Teachers too were upset. “They invested along with their kids,” she said. “It’s like a team losing on a technicality.
“The students not only want to show what they know for college but want to show their teachers how hard their work has paid off.”
For the re-test, the TPHS and CCA students will test on familiar territory. TP students will be in the labs and classrooms as in previous years, which will mean displacing at least three teachers for part of the day.
But at CCA, ensuring optimal audio conditions makes finding a suitable location more challenging. “We’re looking at a couple of spaces,” Bennett said, noting that the library echoes and the gym has too much activity.
The cost to rent the Fairgrounds for the two weeks of AP exams was about $11,000 this year, Bennett said, commenting that the price will go up significantly next year.
Whether AP Spanish language is tested next year at the Fairgrounds is to be decided, she said. Much depends on proctor availability and the number of students taking the AP classes, which helps determine about how many will sign up for the AP test.

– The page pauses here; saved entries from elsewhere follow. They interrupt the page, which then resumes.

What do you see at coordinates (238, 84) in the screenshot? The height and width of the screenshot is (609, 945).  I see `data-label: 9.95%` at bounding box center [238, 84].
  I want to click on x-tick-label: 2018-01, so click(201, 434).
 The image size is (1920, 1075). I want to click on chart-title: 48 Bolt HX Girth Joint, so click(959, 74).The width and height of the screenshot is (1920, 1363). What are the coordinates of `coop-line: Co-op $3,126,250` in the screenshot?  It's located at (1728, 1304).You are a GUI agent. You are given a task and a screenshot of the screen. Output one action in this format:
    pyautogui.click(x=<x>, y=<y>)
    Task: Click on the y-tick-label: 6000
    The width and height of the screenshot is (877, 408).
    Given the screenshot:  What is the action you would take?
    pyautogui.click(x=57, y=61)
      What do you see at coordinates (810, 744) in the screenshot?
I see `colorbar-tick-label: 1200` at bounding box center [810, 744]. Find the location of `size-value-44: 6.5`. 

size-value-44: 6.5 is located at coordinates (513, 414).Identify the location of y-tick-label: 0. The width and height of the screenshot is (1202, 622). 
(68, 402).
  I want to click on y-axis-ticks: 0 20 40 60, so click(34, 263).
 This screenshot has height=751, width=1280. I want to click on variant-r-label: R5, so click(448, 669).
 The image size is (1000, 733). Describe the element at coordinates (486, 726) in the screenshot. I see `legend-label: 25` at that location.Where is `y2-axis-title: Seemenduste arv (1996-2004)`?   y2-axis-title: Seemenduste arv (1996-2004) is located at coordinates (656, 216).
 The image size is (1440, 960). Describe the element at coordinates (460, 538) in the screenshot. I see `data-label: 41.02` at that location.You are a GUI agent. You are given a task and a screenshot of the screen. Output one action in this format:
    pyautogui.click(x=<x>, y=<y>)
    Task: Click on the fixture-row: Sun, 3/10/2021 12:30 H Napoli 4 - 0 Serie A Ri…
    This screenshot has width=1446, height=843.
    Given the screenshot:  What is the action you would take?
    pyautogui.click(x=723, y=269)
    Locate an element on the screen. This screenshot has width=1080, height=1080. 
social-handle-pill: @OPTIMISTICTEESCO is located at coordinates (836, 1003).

The district may split up TP and CCA students again, she said, depending on the numbers. “We have to book for the greatest number possible based on their enrollment in their classes,” she said. In addition, there are native Spanish-speaking students who take the test.
The cost of AP exams this year, set by College Board, was $89, but the price is discounted for low-income students. The district charged an additional $16 per test to cover costs, although Bennett said the Spanish exam “has never ever broken even.”
Bennett said she was touched by the many emails from students eloquently describing their frustration over the experience. She said she was particularly moved by those who thanked her for her support and her time to rectify the problem.
“This is important high stakes stuff,” she said, sympathetically. “We try to do our very best. Hopefully the re-test will go as smooth as silk.”